=== Task prompt ===
Transcribe only the lines between the first line of the records and the line containing "Click the 一等奖 section heading", inclusive, exactly as written.

─── Available records ───

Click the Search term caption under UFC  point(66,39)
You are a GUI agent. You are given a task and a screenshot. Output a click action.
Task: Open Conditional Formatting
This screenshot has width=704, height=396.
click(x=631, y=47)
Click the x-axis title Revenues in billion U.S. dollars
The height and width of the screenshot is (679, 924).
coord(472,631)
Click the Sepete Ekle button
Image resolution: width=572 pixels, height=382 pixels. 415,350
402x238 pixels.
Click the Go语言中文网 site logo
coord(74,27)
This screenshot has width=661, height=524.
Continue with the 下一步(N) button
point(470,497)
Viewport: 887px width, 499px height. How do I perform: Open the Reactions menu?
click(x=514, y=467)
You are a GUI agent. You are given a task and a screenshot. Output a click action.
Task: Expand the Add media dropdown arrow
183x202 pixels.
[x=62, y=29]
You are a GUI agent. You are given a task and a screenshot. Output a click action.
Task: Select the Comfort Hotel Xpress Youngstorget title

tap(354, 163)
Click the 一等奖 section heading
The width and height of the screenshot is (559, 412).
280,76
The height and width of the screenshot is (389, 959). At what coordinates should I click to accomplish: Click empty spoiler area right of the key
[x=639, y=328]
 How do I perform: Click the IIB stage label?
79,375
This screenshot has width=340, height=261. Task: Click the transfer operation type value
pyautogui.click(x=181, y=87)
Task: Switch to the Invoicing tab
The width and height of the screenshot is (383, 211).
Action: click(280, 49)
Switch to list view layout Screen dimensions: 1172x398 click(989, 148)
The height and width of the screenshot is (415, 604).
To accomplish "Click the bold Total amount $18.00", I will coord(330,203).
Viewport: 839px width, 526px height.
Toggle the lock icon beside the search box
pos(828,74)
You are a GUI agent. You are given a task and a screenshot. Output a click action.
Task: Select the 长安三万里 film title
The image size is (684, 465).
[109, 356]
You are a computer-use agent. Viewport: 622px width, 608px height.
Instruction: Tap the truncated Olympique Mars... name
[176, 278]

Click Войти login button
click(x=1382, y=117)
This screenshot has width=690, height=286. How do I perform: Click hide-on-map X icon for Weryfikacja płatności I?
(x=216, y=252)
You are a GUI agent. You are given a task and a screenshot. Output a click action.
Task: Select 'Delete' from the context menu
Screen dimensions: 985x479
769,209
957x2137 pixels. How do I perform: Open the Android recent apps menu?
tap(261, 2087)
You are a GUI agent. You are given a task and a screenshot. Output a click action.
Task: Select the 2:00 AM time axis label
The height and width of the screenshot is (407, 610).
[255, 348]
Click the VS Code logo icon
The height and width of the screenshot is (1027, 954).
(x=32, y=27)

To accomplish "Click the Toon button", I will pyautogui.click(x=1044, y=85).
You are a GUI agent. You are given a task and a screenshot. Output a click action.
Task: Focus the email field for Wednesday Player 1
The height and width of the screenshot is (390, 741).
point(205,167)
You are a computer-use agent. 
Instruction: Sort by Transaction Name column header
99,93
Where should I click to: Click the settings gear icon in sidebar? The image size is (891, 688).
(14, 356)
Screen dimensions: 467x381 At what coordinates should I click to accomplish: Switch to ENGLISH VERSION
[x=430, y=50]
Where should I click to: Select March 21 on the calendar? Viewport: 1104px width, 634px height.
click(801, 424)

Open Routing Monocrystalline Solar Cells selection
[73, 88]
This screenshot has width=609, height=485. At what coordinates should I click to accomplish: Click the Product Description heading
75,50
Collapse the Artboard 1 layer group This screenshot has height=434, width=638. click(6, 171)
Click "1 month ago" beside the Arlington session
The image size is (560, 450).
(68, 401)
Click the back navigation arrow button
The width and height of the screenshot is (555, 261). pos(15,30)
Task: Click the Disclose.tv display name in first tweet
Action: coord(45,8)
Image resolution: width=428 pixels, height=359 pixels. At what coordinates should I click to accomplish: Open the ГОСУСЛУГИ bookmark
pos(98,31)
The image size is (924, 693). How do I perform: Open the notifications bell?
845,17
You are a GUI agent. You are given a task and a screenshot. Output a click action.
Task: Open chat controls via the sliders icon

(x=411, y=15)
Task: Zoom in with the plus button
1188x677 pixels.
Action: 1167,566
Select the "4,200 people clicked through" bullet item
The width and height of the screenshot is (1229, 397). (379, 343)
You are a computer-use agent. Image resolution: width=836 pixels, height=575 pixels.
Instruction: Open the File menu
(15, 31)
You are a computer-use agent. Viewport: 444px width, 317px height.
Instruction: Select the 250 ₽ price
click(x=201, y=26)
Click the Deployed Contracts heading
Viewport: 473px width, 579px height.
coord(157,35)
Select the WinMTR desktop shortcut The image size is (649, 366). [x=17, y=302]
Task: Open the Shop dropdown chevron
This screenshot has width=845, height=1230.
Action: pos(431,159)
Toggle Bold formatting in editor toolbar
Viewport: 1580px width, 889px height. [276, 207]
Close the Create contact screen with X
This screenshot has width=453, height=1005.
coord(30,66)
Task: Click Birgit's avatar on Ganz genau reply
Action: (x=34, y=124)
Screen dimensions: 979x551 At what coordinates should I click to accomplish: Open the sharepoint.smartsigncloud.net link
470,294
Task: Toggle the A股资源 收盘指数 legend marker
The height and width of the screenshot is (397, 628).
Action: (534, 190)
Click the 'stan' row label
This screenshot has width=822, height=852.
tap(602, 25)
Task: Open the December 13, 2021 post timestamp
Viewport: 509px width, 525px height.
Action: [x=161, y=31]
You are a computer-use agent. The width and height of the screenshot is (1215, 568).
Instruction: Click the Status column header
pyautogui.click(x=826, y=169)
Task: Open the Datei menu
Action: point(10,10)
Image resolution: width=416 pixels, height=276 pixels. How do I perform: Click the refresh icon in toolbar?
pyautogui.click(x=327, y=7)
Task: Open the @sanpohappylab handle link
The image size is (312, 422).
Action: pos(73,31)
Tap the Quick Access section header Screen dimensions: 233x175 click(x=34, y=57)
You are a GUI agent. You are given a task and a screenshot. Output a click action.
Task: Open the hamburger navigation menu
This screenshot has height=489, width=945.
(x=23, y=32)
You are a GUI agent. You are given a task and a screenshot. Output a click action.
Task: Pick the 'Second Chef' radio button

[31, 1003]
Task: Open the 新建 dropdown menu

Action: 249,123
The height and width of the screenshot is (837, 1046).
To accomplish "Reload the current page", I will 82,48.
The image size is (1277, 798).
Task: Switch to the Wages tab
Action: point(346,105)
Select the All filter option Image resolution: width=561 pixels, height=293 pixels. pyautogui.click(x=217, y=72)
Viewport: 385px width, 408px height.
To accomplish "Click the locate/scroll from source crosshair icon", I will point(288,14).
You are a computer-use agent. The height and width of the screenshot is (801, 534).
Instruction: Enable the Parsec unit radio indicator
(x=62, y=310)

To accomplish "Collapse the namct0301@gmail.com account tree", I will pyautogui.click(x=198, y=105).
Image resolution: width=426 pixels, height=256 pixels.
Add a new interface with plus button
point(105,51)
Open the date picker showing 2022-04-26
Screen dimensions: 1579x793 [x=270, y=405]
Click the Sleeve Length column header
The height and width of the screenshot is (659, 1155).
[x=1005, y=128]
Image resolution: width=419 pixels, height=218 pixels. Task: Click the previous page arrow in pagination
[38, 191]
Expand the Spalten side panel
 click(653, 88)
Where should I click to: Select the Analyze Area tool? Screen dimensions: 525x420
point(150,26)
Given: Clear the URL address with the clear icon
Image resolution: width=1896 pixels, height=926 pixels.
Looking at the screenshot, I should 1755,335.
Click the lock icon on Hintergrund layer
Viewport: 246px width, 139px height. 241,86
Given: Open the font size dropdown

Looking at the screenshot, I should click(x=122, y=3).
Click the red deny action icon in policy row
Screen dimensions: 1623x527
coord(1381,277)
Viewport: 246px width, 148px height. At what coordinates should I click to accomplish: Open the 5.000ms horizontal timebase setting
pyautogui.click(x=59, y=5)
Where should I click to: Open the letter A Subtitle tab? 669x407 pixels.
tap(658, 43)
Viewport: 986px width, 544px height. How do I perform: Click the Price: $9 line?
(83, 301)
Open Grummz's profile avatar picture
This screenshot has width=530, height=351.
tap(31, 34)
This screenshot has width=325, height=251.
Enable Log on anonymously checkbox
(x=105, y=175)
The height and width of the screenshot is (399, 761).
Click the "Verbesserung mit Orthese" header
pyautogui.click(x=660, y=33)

───

=== Output below ===
Click the Search term caption under UFC  point(66,39)
You are a GUI agent. You are given a task and a screenshot. Output a click action.
Task: Open Conditional Formatting
This screenshot has width=704, height=396.
click(x=631, y=47)
Click the x-axis title Revenues in billion U.S. dollars
The height and width of the screenshot is (679, 924).
coord(472,631)
Click the Sepete Ekle button
Image resolution: width=572 pixels, height=382 pixels. 415,350
402x238 pixels.
Click the Go语言中文网 site logo
coord(74,27)
This screenshot has width=661, height=524.
Continue with the 下一步(N) button
point(470,497)
Viewport: 887px width, 499px height. How do I perform: Open the Reactions menu?
click(x=514, y=467)
You are a GUI agent. You are given a task and a screenshot. Output a click action.
Task: Expand the Add media dropdown arrow
183x202 pixels.
[x=62, y=29]
You are a GUI agent. You are given a task and a screenshot. Output a click action.
Task: Select the Comfort Hotel Xpress Youngstorget title

tap(354, 163)
Click the 一等奖 section heading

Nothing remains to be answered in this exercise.